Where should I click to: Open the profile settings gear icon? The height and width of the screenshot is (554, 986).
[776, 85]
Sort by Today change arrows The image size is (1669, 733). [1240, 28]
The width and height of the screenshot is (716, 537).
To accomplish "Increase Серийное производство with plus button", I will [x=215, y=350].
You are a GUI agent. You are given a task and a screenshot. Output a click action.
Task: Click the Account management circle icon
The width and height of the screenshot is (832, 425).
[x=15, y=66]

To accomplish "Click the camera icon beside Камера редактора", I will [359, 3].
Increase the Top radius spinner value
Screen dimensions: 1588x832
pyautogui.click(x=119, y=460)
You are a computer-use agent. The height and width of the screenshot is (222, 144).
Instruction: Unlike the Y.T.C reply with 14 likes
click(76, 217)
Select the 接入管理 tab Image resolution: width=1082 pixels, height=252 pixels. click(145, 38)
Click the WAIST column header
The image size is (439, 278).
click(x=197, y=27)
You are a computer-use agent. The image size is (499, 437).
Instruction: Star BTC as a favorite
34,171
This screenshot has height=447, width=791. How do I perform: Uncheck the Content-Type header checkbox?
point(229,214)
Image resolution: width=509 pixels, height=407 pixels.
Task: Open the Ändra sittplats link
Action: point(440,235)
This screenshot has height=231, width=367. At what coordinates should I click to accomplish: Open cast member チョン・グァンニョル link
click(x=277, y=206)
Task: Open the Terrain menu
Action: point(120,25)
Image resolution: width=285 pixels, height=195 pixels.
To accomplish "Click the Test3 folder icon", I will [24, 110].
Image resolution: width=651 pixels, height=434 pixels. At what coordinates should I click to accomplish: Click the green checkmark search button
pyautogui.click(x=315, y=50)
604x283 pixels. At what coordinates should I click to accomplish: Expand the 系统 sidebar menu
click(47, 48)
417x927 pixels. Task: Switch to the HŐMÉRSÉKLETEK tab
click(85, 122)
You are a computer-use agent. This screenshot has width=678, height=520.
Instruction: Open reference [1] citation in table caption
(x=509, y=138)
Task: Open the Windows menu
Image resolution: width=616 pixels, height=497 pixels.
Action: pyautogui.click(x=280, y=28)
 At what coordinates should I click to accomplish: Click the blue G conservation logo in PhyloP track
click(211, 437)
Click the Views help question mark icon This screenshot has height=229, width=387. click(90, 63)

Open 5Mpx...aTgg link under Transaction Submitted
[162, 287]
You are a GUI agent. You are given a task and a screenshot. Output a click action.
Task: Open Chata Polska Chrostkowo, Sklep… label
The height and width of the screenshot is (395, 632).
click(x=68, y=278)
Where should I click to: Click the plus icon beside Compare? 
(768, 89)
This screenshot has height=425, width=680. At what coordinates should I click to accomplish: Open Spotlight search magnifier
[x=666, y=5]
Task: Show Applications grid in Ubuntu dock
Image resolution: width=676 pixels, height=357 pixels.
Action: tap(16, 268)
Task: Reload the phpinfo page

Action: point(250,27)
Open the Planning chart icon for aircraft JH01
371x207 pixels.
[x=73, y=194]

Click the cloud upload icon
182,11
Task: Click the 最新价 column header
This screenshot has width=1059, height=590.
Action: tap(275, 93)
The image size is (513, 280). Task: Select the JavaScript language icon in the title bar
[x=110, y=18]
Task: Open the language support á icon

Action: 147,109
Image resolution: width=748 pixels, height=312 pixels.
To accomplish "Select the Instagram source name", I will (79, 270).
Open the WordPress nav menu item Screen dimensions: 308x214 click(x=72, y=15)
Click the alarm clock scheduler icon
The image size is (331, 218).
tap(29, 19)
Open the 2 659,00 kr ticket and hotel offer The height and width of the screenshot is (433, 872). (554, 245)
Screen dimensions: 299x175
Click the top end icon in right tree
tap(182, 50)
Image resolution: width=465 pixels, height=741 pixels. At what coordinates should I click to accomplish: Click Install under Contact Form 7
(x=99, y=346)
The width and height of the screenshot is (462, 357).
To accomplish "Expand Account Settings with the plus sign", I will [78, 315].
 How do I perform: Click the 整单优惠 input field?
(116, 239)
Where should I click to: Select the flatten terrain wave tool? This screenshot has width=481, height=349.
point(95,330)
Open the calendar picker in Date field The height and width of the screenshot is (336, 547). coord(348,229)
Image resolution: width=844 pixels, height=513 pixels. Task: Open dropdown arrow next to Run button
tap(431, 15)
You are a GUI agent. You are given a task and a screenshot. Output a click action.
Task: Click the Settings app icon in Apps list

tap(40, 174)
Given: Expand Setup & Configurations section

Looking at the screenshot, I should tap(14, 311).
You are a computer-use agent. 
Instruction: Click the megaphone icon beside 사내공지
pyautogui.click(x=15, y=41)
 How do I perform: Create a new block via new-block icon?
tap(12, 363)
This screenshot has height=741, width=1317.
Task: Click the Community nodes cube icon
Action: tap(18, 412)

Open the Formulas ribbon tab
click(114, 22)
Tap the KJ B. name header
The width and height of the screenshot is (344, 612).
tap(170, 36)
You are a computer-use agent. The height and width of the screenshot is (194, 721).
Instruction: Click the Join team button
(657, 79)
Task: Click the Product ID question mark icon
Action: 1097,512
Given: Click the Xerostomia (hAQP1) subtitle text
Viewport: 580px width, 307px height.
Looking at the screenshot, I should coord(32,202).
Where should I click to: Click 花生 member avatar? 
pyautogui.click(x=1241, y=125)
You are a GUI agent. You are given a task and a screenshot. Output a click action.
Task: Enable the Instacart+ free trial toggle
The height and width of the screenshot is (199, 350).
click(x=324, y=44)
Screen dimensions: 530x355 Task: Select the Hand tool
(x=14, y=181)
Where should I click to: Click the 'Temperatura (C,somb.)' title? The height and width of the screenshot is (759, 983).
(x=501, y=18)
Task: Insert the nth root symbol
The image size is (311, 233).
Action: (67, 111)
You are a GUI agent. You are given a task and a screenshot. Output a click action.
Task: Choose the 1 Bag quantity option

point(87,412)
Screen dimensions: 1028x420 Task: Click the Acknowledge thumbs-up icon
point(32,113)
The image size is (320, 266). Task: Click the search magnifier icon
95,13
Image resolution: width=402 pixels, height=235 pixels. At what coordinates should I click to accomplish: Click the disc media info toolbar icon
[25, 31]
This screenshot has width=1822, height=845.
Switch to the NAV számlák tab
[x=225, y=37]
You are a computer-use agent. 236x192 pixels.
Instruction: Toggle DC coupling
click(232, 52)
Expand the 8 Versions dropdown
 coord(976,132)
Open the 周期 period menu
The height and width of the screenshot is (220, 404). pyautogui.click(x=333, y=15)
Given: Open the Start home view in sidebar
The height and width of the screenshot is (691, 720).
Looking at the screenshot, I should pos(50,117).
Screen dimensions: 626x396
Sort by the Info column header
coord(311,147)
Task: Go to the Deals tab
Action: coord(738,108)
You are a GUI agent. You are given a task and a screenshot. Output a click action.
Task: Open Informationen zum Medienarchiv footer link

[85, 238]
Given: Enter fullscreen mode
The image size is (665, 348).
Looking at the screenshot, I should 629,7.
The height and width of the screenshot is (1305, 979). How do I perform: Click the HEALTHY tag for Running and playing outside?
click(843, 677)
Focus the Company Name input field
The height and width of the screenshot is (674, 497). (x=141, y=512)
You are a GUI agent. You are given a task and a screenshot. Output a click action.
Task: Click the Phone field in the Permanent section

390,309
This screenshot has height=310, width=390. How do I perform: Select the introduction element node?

■ ■ ■ ■ ■ ■ ■

Exercise instructions ::
Print, exactly as written, each record in the listing above.

Response to the task ::
Where should I click to: Open the profile settings gear icon? The height and width of the screenshot is (554, 986).
[776, 85]
Sort by Today change arrows The image size is (1669, 733). [1240, 28]
The width and height of the screenshot is (716, 537).
To accomplish "Increase Серийное производство with plus button", I will [x=215, y=350].
You are a GUI agent. You are given a task and a screenshot. Output a click action.
Task: Click the Account management circle icon
The width and height of the screenshot is (832, 425).
[x=15, y=66]

To accomplish "Click the camera icon beside Камера редактора", I will [359, 3].
Increase the Top radius spinner value
Screen dimensions: 1588x832
pyautogui.click(x=119, y=460)
You are a computer-use agent. The height and width of the screenshot is (222, 144).
Instruction: Unlike the Y.T.C reply with 14 likes
click(76, 217)
Select the 接入管理 tab Image resolution: width=1082 pixels, height=252 pixels. click(145, 38)
Click the WAIST column header
The image size is (439, 278).
click(x=197, y=27)
You are a computer-use agent. The image size is (499, 437).
Instruction: Star BTC as a favorite
34,171
This screenshot has height=447, width=791. How do I perform: Uncheck the Content-Type header checkbox?
point(229,214)
Image resolution: width=509 pixels, height=407 pixels.
Task: Open the Ändra sittplats link
Action: point(440,235)
This screenshot has height=231, width=367. At what coordinates should I click to accomplish: Open cast member チョン・グァンニョル link
click(x=277, y=206)
Task: Open the Terrain menu
Action: point(120,25)
Image resolution: width=285 pixels, height=195 pixels.
To accomplish "Click the Test3 folder icon", I will [24, 110].
Image resolution: width=651 pixels, height=434 pixels. At what coordinates should I click to accomplish: Click the green checkmark search button
pyautogui.click(x=315, y=50)
604x283 pixels. At what coordinates should I click to accomplish: Expand the 系统 sidebar menu
click(47, 48)
417x927 pixels. Task: Switch to the HŐMÉRSÉKLETEK tab
click(85, 122)
You are a computer-use agent. This screenshot has width=678, height=520.
Instruction: Open reference [1] citation in table caption
(x=509, y=138)
Task: Open the Windows menu
Image resolution: width=616 pixels, height=497 pixels.
Action: pyautogui.click(x=280, y=28)
 At what coordinates should I click to accomplish: Click the blue G conservation logo in PhyloP track
click(211, 437)
Click the Views help question mark icon This screenshot has height=229, width=387. click(90, 63)

Open 5Mpx...aTgg link under Transaction Submitted
[162, 287]
You are a GUI agent. You are given a task and a screenshot. Output a click action.
Task: Open Chata Polska Chrostkowo, Sklep… label
The height and width of the screenshot is (395, 632).
click(x=68, y=278)
Where should I click to: Click the plus icon beside Compare? 
(768, 89)
This screenshot has height=425, width=680. At what coordinates should I click to accomplish: Open Spotlight search magnifier
[x=666, y=5]
Task: Show Applications grid in Ubuntu dock
Image resolution: width=676 pixels, height=357 pixels.
Action: tap(16, 268)
Task: Reload the phpinfo page

Action: point(250,27)
Open the Planning chart icon for aircraft JH01
371x207 pixels.
[x=73, y=194]

Click the cloud upload icon
182,11
Task: Click the 最新价 column header
This screenshot has width=1059, height=590.
Action: tap(275, 93)
The image size is (513, 280). Task: Select the JavaScript language icon in the title bar
[x=110, y=18]
Task: Open the language support á icon

Action: 147,109
Image resolution: width=748 pixels, height=312 pixels.
To accomplish "Select the Instagram source name", I will (79, 270).
Open the WordPress nav menu item Screen dimensions: 308x214 click(x=72, y=15)
Click the alarm clock scheduler icon
The image size is (331, 218).
tap(29, 19)
Open the 2 659,00 kr ticket and hotel offer The height and width of the screenshot is (433, 872). (554, 245)
Screen dimensions: 299x175
Click the top end icon in right tree
tap(182, 50)
Image resolution: width=465 pixels, height=741 pixels. At what coordinates should I click to accomplish: Click Install under Contact Form 7
(x=99, y=346)
The width and height of the screenshot is (462, 357).
To accomplish "Expand Account Settings with the plus sign", I will [78, 315].
 How do I perform: Click the 整单优惠 input field?
(116, 239)
Where should I click to: Select the flatten terrain wave tool? This screenshot has width=481, height=349.
point(95,330)
Open the calendar picker in Date field The height and width of the screenshot is (336, 547). coord(348,229)
Image resolution: width=844 pixels, height=513 pixels. Task: Open dropdown arrow next to Run button
tap(431, 15)
You are a GUI agent. You are given a task and a screenshot. Output a click action.
Task: Click the Settings app icon in Apps list

tap(40, 174)
Given: Expand Setup & Configurations section

Looking at the screenshot, I should tap(14, 311).
You are a computer-use agent. 
Instruction: Click the megaphone icon beside 사내공지
pyautogui.click(x=15, y=41)
 How do I perform: Create a new block via new-block icon?
tap(12, 363)
This screenshot has height=741, width=1317.
Task: Click the Community nodes cube icon
Action: tap(18, 412)

Open the Formulas ribbon tab
click(114, 22)
Tap the KJ B. name header
The width and height of the screenshot is (344, 612).
tap(170, 36)
You are a computer-use agent. The height and width of the screenshot is (194, 721).
Instruction: Click the Join team button
(657, 79)
Task: Click the Product ID question mark icon
Action: 1097,512
Given: Click the Xerostomia (hAQP1) subtitle text
Viewport: 580px width, 307px height.
Looking at the screenshot, I should coord(32,202).
Where should I click to: Click 花生 member avatar? 
pyautogui.click(x=1241, y=125)
You are a GUI agent. You are given a task and a screenshot. Output a click action.
Task: Enable the Instacart+ free trial toggle
The height and width of the screenshot is (199, 350).
click(x=324, y=44)
Screen dimensions: 530x355 Task: Select the Hand tool
(x=14, y=181)
Where should I click to: Click the 'Temperatura (C,somb.)' title? The height and width of the screenshot is (759, 983).
(x=501, y=18)
Task: Insert the nth root symbol
The image size is (311, 233).
Action: (67, 111)
You are a GUI agent. You are given a task and a screenshot. Output a click action.
Task: Choose the 1 Bag quantity option

point(87,412)
Screen dimensions: 1028x420 Task: Click the Acknowledge thumbs-up icon
point(32,113)
The image size is (320, 266). Task: Click the search magnifier icon
95,13
Image resolution: width=402 pixels, height=235 pixels. At what coordinates should I click to accomplish: Click the disc media info toolbar icon
[25, 31]
This screenshot has width=1822, height=845.
Switch to the NAV számlák tab
[x=225, y=37]
You are a computer-use agent. 236x192 pixels.
Instruction: Toggle DC coupling
click(232, 52)
Expand the 8 Versions dropdown
 coord(976,132)
Open the 周期 period menu
The height and width of the screenshot is (220, 404). pyautogui.click(x=333, y=15)
Given: Open the Start home view in sidebar
The height and width of the screenshot is (691, 720).
Looking at the screenshot, I should pos(50,117).
Screen dimensions: 626x396
Sort by the Info column header
coord(311,147)
Task: Go to the Deals tab
Action: coord(738,108)
You are a GUI agent. You are given a task and a screenshot. Output a click action.
Task: Open Informationen zum Medienarchiv footer link

[85, 238]
Given: Enter fullscreen mode
The image size is (665, 348).
Looking at the screenshot, I should 629,7.
The height and width of the screenshot is (1305, 979). How do I perform: Click the HEALTHY tag for Running and playing outside?
click(843, 677)
Focus the Company Name input field
The height and width of the screenshot is (674, 497). (x=141, y=512)
You are a GUI agent. You are given a task and a screenshot. Output a click action.
Task: Click the Phone field in the Permanent section

390,309
This screenshot has height=310, width=390. How do I perform: Select the introduction element node?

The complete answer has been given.